Justiça Militar aceita denúncia contra 10 PMs do Bope por invasão de casas na Maré

A Justiça Militar aceitou a denúncia do MPRJ e colocou dez policiais do Bope como réus por irregularidades numa operação no Complexo da Maré, na Zona Norte, em 10 de janeiro de 2025. O caso envolve entrada em residências, permanência dentro dos imóveis e obstrução das lentes das câmeras usadas na ação.

Operação no Complexo da Maré leva dez PMs do Bope à Justiça Militar

O Ministério Público estadual (MPRJ) denunciou dez policiais do Batalhão de Operações Policiais Especiais (Bope), tropa de elite da PM do Rio.

A Justiça Militar aceitou a denúncia e abriu o processo na esfera militar, com base nas acusações ligadas à condução da operação no Complexo da Maré.

Acusações incluem violação de domicílio, permanência em imóveis e “tela preta” nas gravações

Segundo o Gaesp, os policiais entraram clandestinamente em 13 residências na Nova Holanda. Eles teriam usado chave mestra ou arrombado a porta, sem autorização dos moradores e sem ordem judicial.

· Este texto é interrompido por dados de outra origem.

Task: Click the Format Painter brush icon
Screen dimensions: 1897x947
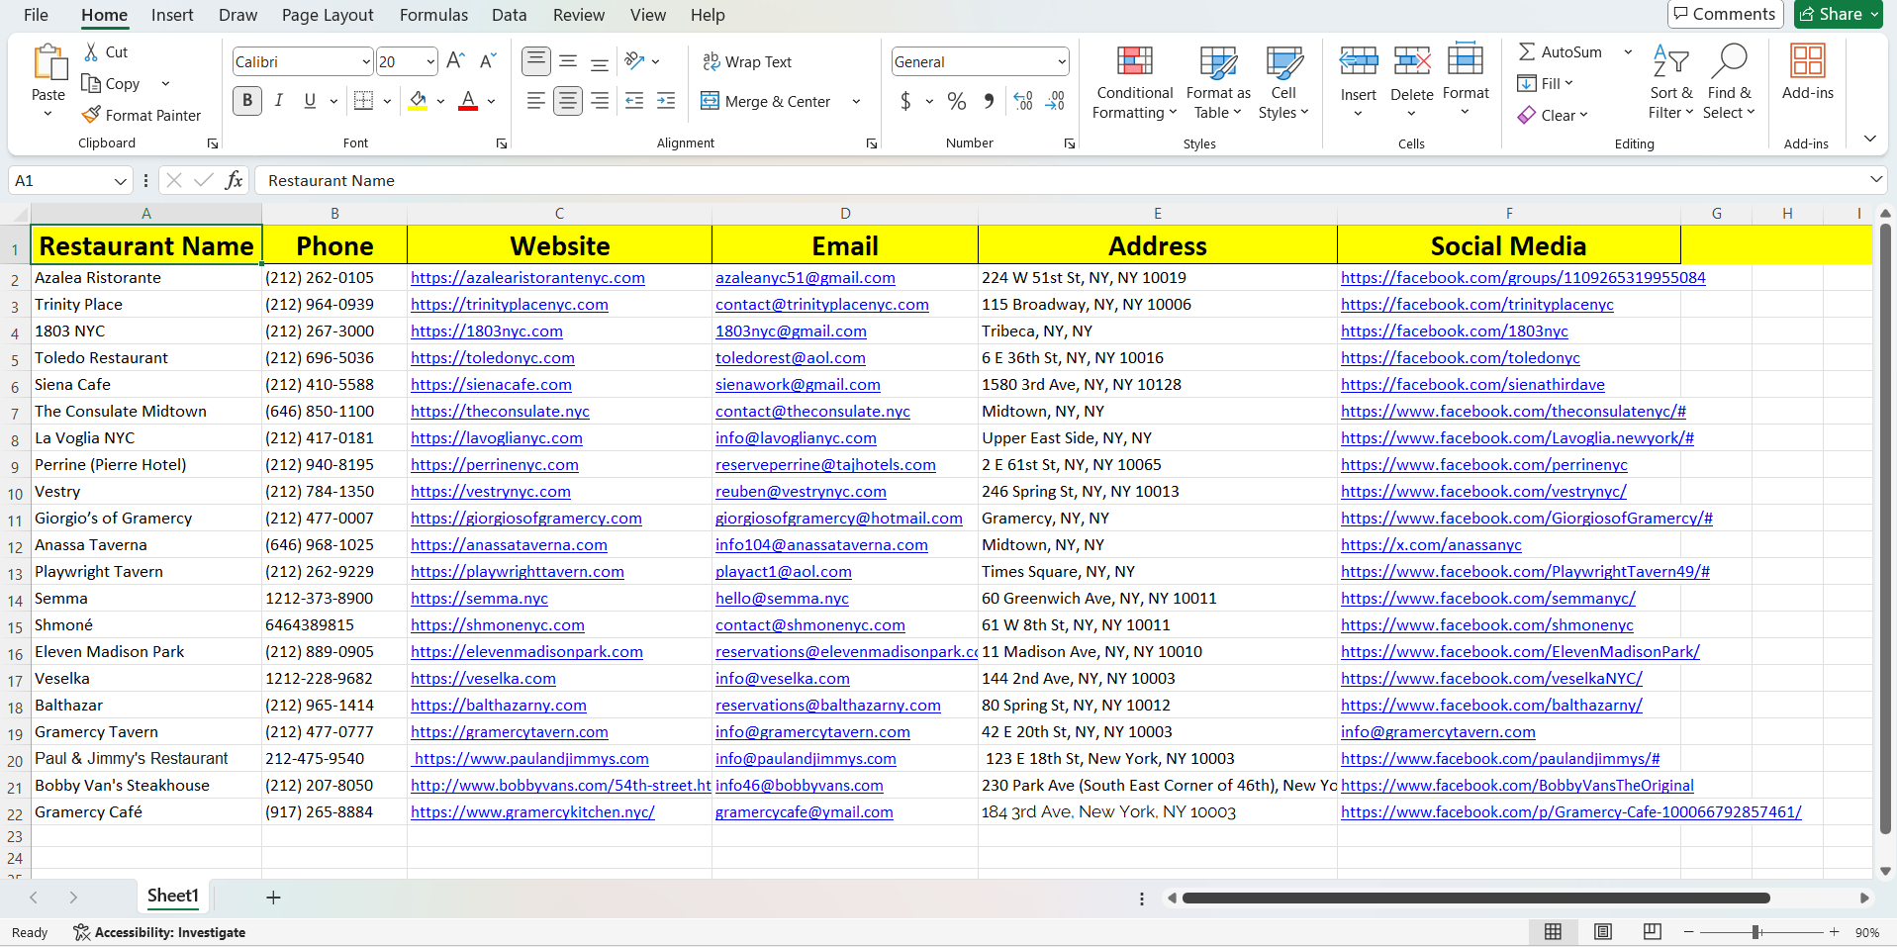Action: [92, 116]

O grupo também foi acusado de descumprimento de missão. De acordo com a denúncia, os PMs teriam abandonado a incursão para permanecer dentro dos imóveis, onde dormiram e consumiram itens das geladeiras dos moradores.

A denúncia ainda aponta recusa de obediência. Os policiais teriam obstruído deliberadamente as lentes das câmeras operacionais portáteis, o que resultou em gravações com “tela preta”.

Réus incluem Felippe Carlos de Sousa Martins e PM afirma ter instaurado apuração

Os réus incluem o 1º tenente Felippe Carlos de Sousa Martins, os 1º sargentos Rodrigo Rosa Araujo Costa e Luís Claudio Santos da Silva, o 2º sargento Douglas Nunes de Jesus, os 3º sargentos Bruno Martins Santiago, Carlos Alberto Britis Júnior e Diogo de Araújo Hernandes, além dos cabos Diego Ferreira Ramos Martins, Jorge Guerreiro Silva Nascimento e Rodrigo da Rocha Pita.

Em nota, a Polícia Militar disse que a Corregedoria-Geral instaurou procedimento apuratório após tomar conhecimento do caso em janeiro do ano passado e que o relatório foi encaminhado à Auditoria de Justiça Militar depois da conclusão das investigações.